10 of 11Image
In September of 2006, When Hewlett-Packard Chairwoman Patricia Dunn resigned after being involved a highly-publicized ethics controversy, the company sought to rebuild its reputation with the media and with stockholders. Mark Hurd, a member of HP's board of directors was selected to take Dunn's place.
With over 25 years of industry experience at NCR and two years spent as the company's CEO marked by strong leadership and improving the company's efficiency and net income, Hurd was thought to be HP's white knight.
Up until August of 2010, Hurd's tenure at HP was indeed a model one -- it remained the #1 vendor of desktop PCs and laptops, as well as maintaining its lead in consumer and enterprise printer market share. Hurd was also a major cost cutter, but this came at the expense of at 10% workforce reduction at the company, arguably a difficult decision for any CEO to have to make.
Under his leadership, the company also acquired EDS, a large IT services player, which would make HP on par if not a larger company than IBM, its largest competitor.
Additionally, with Hurd at the helm, HP also acquired Palm Computing for $1.2 Billion, which would enable the company to compete with Apple and Google in smartphones and tablets.
Things were looking up. At least until Hurd started prioritizing his activities as CEO with his other head.
Following an internal investigation of sexual harassment and misconduct with an HP contract employee, former reality TV actress Jodie Fisher, Hurd resigned in disgrace, only to land a job at Oracle, run by his close friend Larry Ellison, where he now leads what remains of Sun Microsystems.
Thrown into complete disarray, in September of 2010, HP's board of directors decided to recruit an outsider to run the company, Leo Apotheker, a former SAP executive. Apotheker's first ten months as CEO were largely uneventful, but things would soon change.
During the July 4th holiday weekend of 2011, HP's TouchPad tablet computer, the first product of the Palm acquisition engineered by Mark Hurd (who had resigned just under a year before) was finally released for $499 to highly unfavorable reviews. HP quickly attempted to price adjust by discounting the product $100, in the hopes that consumers would latch on.
Weeks went by without any news of the product's sell-through, until Mid-August, when it was reported that Best Buy had only sold about 10 percent of its inventory.
During HP's 3rd-quarter earnings call, and less than two months after the TouchPad's launch, Apotheker dropped a bombshell -- that it would be scuttling HP's mobile hardware division which produced the TouchPad, Pre and Veer WebOS devices, and would be looking for an alternative strategy for the mobile OS.
In addition, HP was announcing its intention to leave the PC hardware business, in hopes of becoming a more streamlined enterprise software and services company like IBM.
Whether it was Apotheker's intention all along to scuttle the last remaining vestiges of Mark Hurd's legacy is unknown, but many have speculated that he wanted to clean house since he started, and had been attempting to reverse over a decade of the company's mismanagement, starting with the Compaq merger completed by Carly Fiorina in 2002.
Unfortunately, Apotheker could not reverse the tide which was flowing against him. The reaction to scuttle the WebOS division and commit infanticide on the TouchPad and the new Pre phones was received overwhelmingly negatively, causing a race to the bottom when the company had a $99.00 per unit fire sale of all of its tablet computer inventory.

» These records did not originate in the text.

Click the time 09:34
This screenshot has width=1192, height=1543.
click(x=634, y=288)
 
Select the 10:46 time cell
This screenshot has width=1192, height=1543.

In the middle of September 2011, HP began a mass employee termination at the Palm division of approximately 500 employees. HP's stock continued to plunge, and it became evident that the Board of Directors needed to do something drastic.
On September 22nd, 2011, HP fired Leo Apotheker, and installed eBay founder and HP board member Meg Whitman as CEO, with the hopes of returning the company to a pattern of stable management and restoring the company's market value.
It's hard to say how Meg Whitman will perform as CEO, as she doesn't have the experience in managing a company the size and scope of HP, this despite having some background in consulting at Bain.
Will she continue the commitment to spin off HP's PC business? Will she sell WebOS or continue to develop it, with the hope of licensing it? Will the $10 billion purchase of Autonomy also proceed as planned? It's too early to tell, but something tells us the ride is far from over.